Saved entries
+++++
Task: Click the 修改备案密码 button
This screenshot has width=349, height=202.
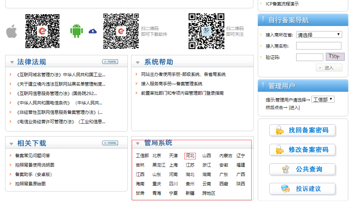Action: [303, 150]
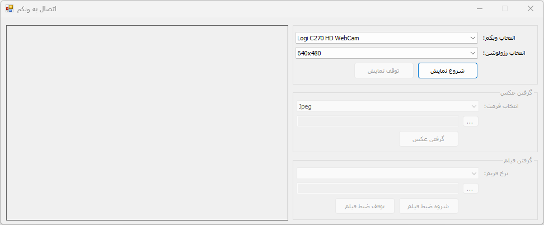Close the webcam connection window
Image resolution: width=544 pixels, height=225 pixels.
(531, 9)
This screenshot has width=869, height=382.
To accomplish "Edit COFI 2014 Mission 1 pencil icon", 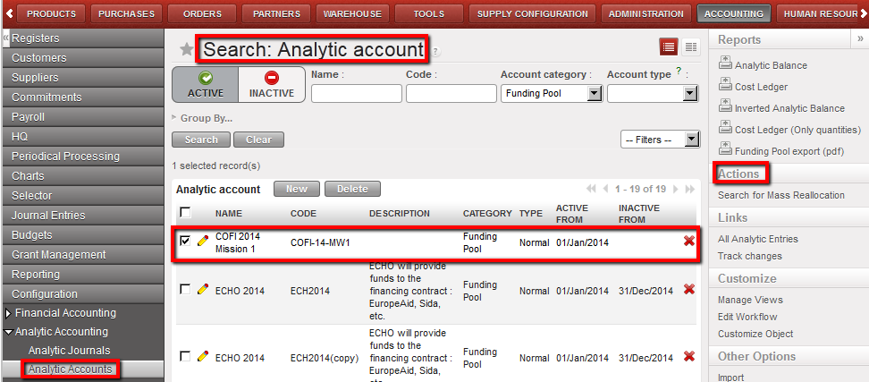I will point(203,241).
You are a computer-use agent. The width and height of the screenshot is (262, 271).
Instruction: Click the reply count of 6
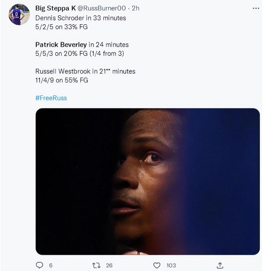pos(50,265)
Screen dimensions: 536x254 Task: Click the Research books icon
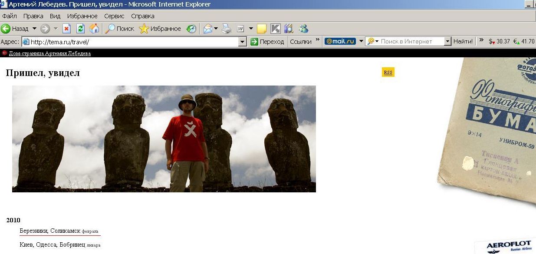[289, 29]
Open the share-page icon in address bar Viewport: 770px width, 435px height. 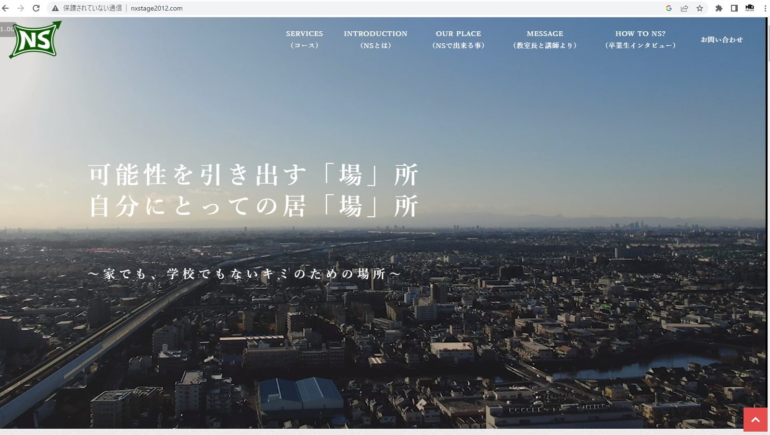coord(684,8)
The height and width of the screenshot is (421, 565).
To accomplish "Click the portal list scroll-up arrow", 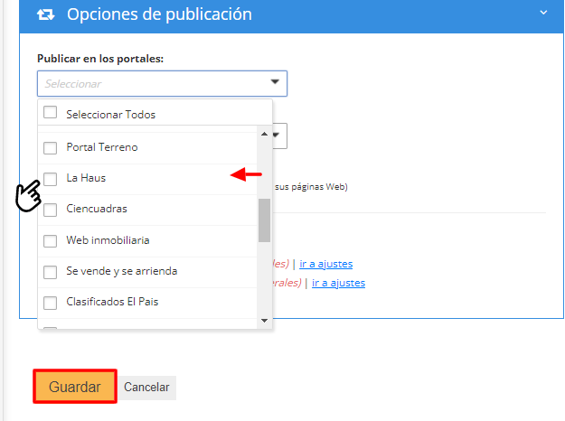I will (264, 135).
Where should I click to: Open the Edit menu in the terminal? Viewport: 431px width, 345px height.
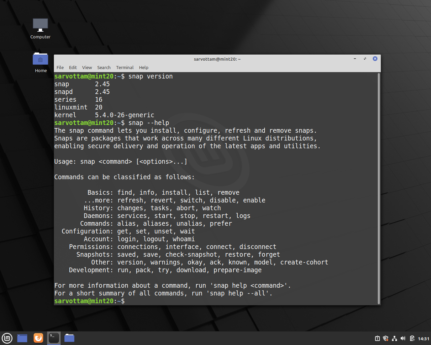(73, 67)
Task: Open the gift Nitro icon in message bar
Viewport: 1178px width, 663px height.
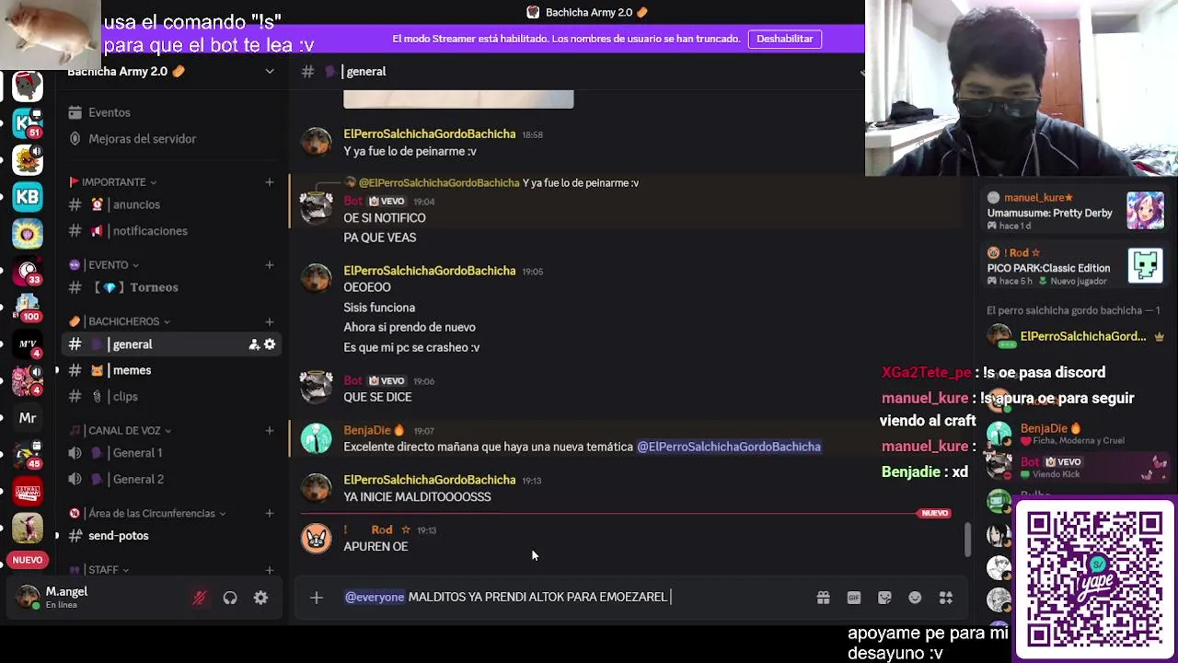Action: [x=823, y=598]
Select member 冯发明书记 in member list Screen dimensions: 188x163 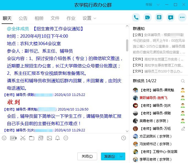coord(154,144)
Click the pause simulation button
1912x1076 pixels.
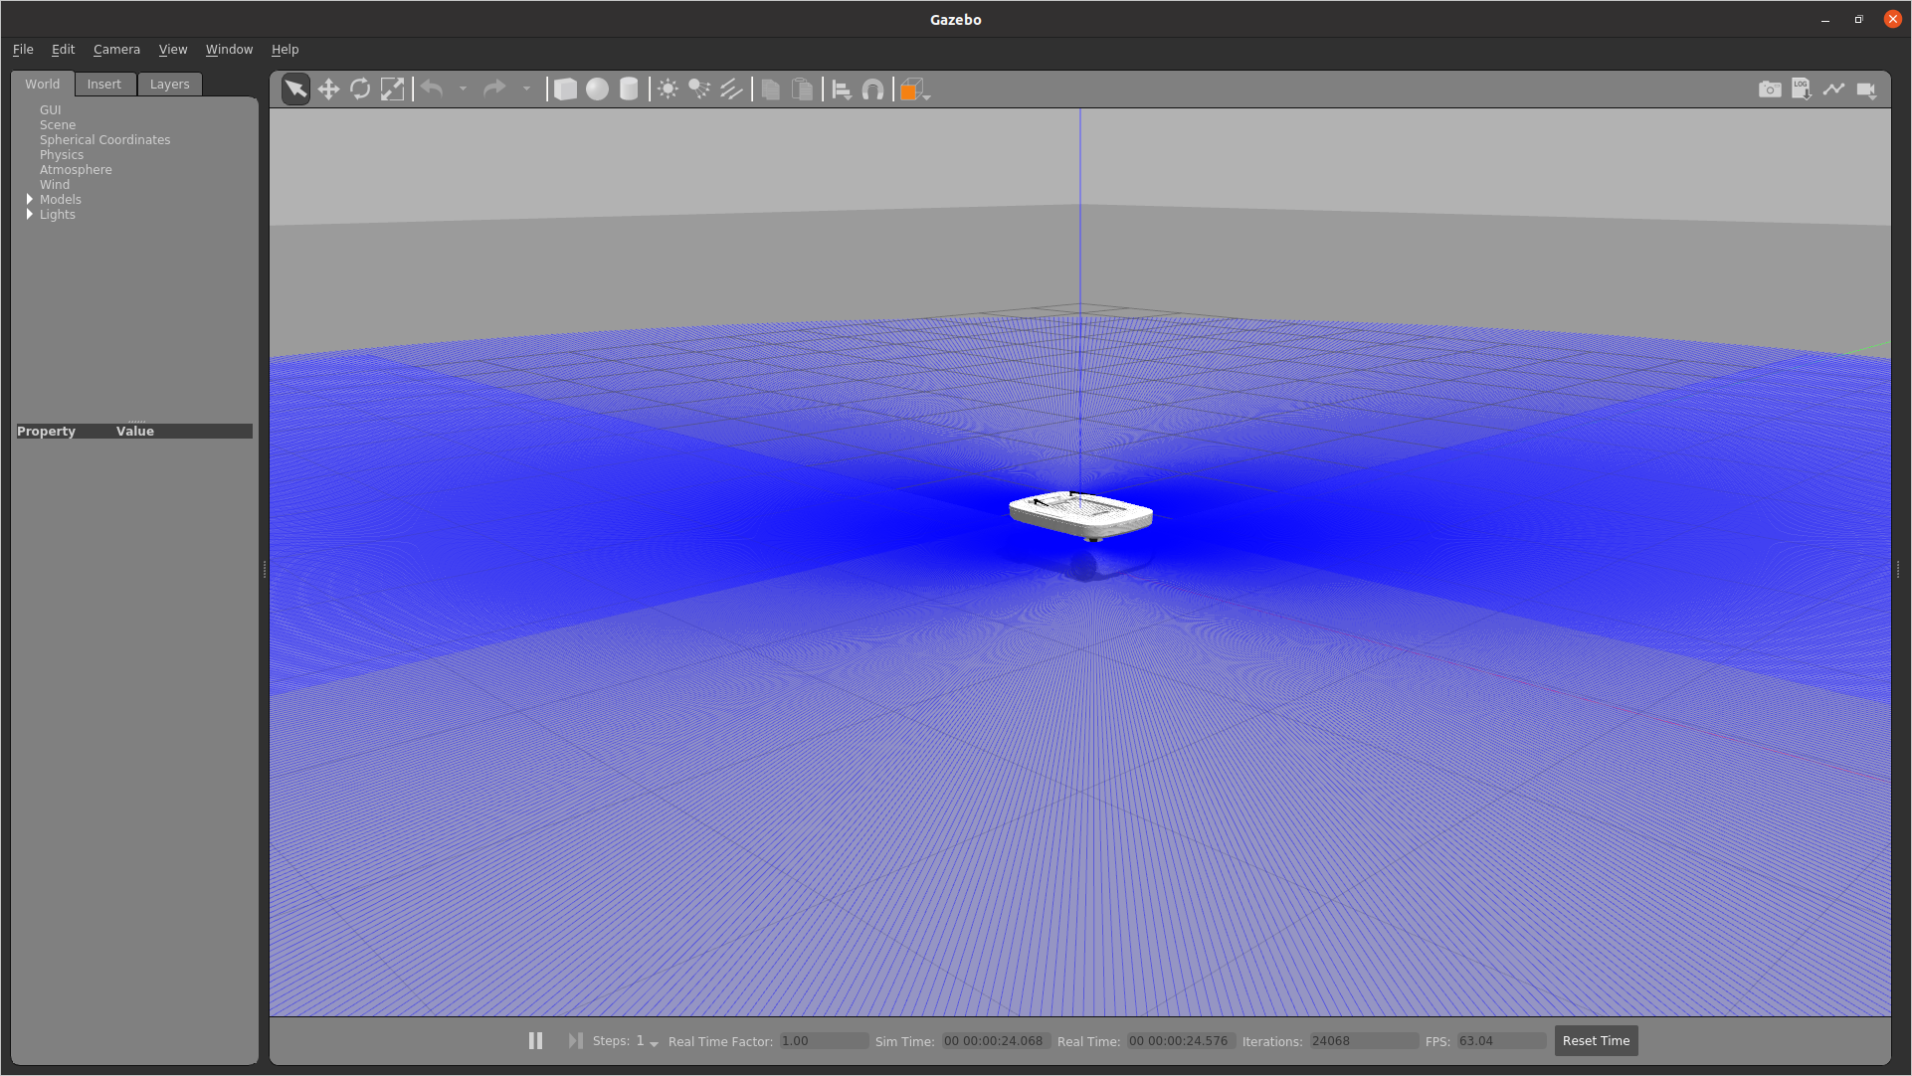pos(534,1040)
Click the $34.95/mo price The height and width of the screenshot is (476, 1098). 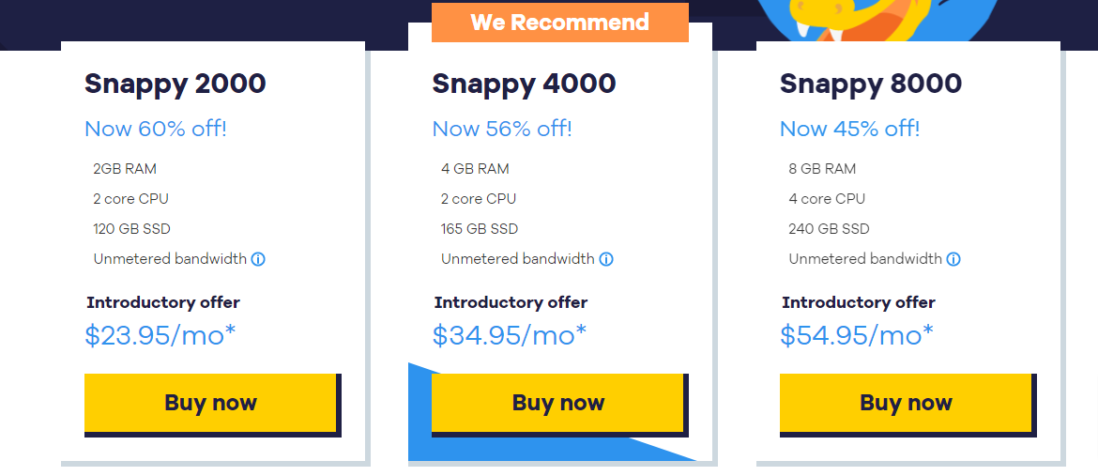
+++++
Repeat word for word, leaving out the pictures, each line of the records from the line that holds "Click the pause simulation button" through the final one.

RESULT OF THE EXERCISE
Click the pause simulation button
1912x1076 pixels.
pos(534,1040)
Click the $34.95/mo price The height and width of the screenshot is (476, 1098). 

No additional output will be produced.